#### Task description:
What you produce should be every line from the data that includes "agent".

#### Extracted entries:
»»
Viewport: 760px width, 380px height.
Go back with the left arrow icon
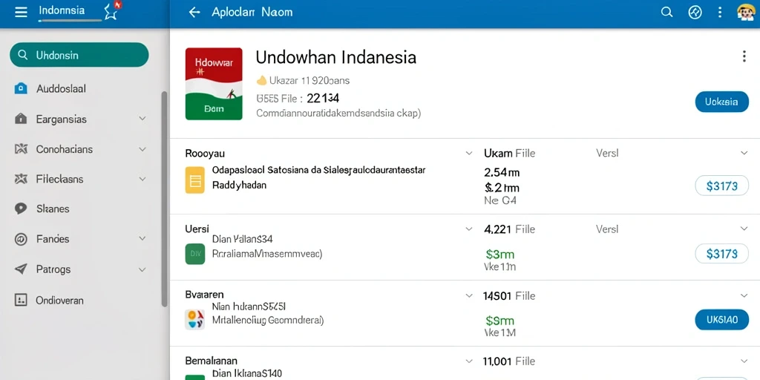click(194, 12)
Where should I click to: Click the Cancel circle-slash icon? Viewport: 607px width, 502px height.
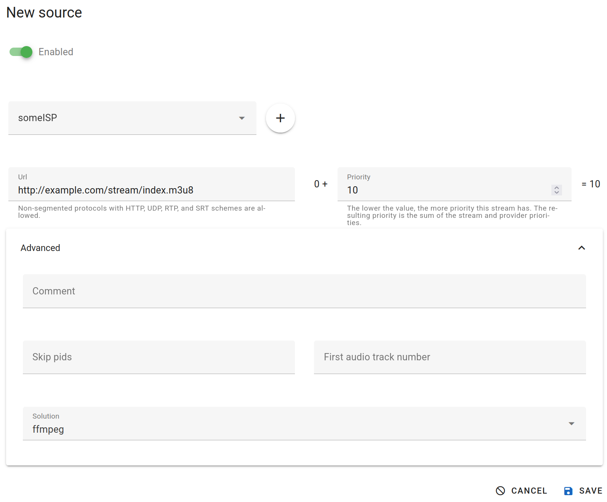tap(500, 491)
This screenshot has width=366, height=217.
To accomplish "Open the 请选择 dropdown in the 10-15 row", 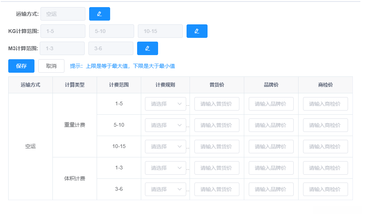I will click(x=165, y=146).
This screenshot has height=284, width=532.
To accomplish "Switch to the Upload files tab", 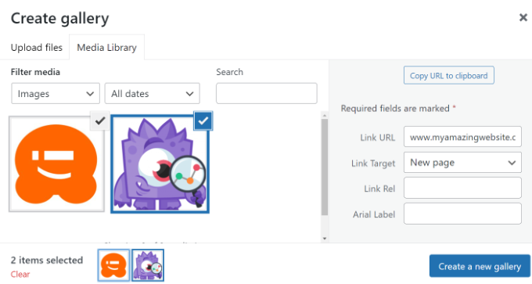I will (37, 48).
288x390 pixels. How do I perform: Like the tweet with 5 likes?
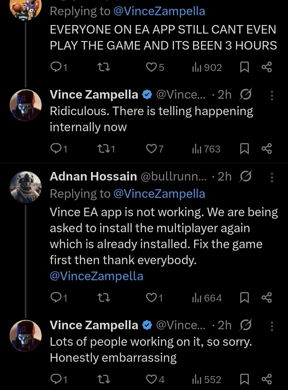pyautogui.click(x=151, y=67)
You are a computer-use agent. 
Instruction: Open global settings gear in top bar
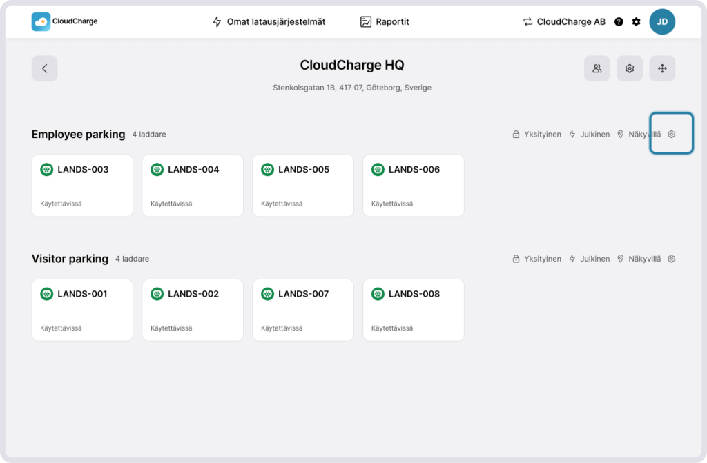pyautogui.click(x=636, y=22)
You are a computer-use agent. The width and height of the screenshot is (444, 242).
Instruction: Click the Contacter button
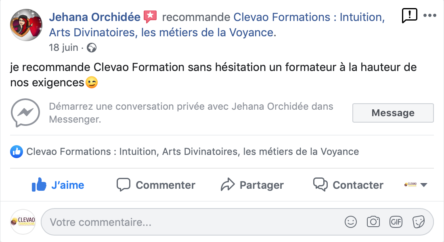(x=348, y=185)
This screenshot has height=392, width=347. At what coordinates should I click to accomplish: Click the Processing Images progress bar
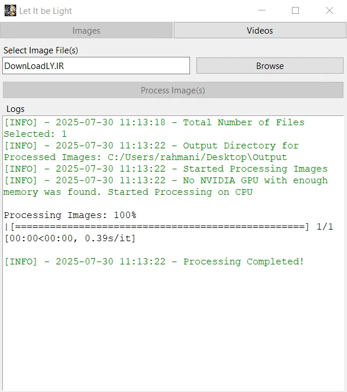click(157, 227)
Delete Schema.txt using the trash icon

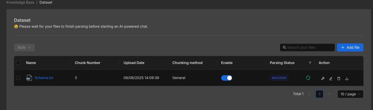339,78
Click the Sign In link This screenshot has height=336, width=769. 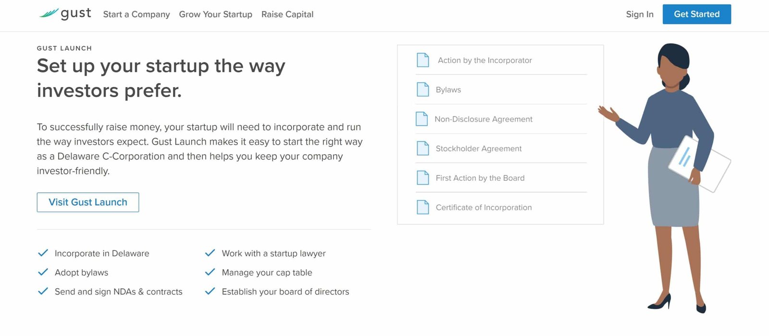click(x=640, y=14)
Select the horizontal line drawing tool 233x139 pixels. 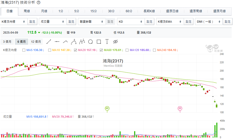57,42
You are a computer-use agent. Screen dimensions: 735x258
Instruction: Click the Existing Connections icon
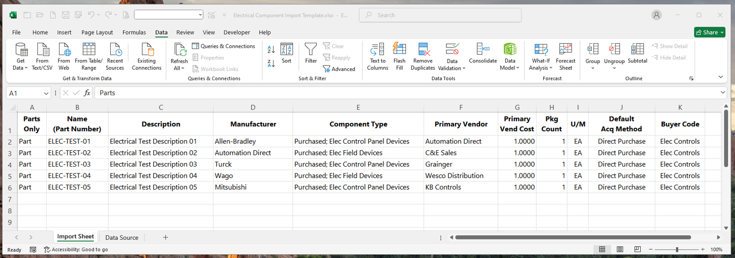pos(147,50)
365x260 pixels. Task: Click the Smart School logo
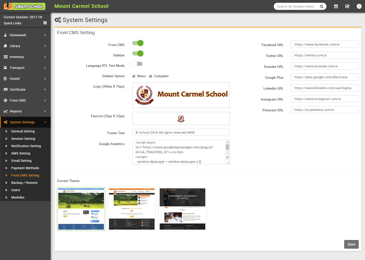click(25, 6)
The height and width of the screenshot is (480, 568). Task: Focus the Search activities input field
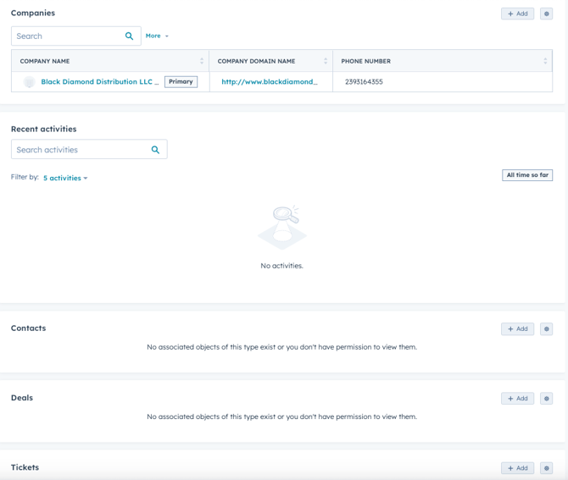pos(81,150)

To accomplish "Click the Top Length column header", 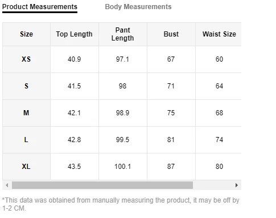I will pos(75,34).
««
»»
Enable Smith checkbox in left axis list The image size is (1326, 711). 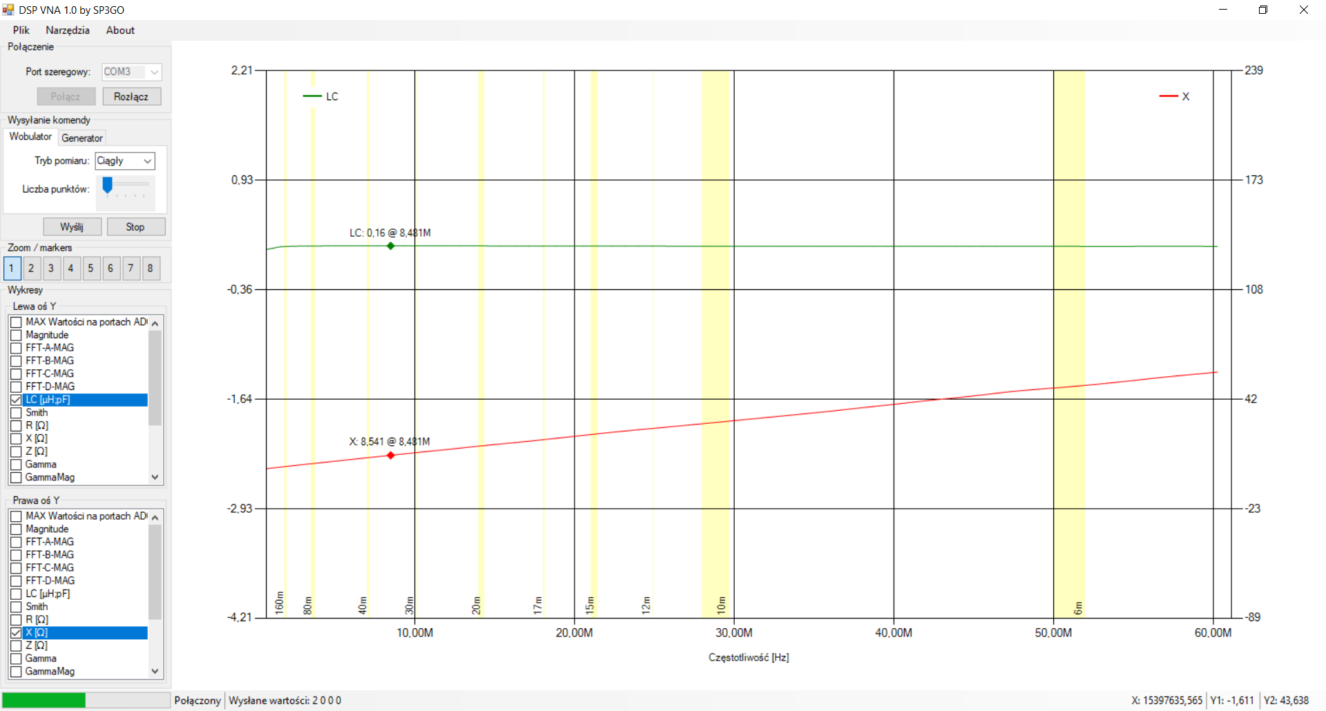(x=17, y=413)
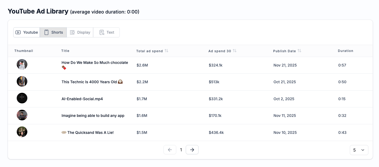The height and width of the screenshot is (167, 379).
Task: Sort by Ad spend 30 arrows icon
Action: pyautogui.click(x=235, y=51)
««
»»
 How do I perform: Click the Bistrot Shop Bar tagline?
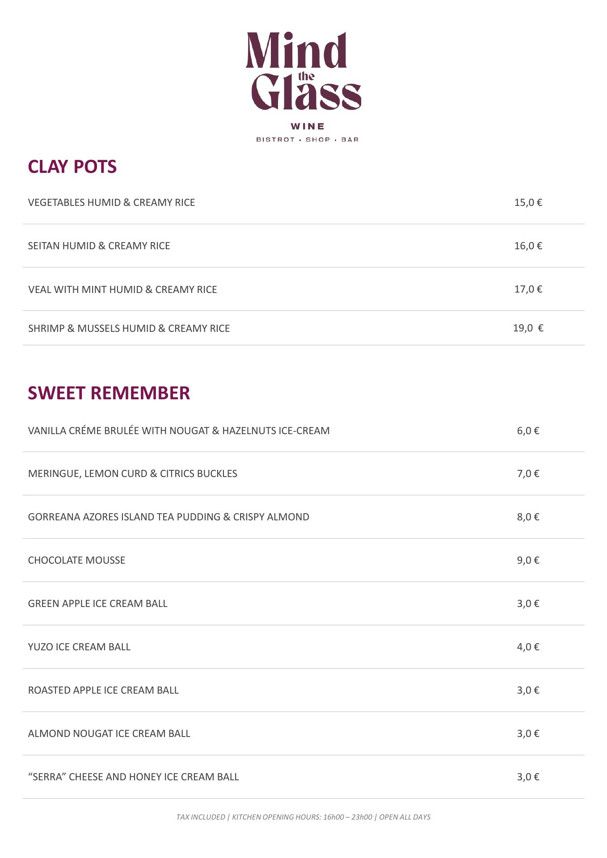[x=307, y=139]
««
#### Reply:
You are a computer-use agent. 
You are a computer-use agent. The width and height of the screenshot is (444, 242).
You are a computer-use agent. Screen dimensions: 735x258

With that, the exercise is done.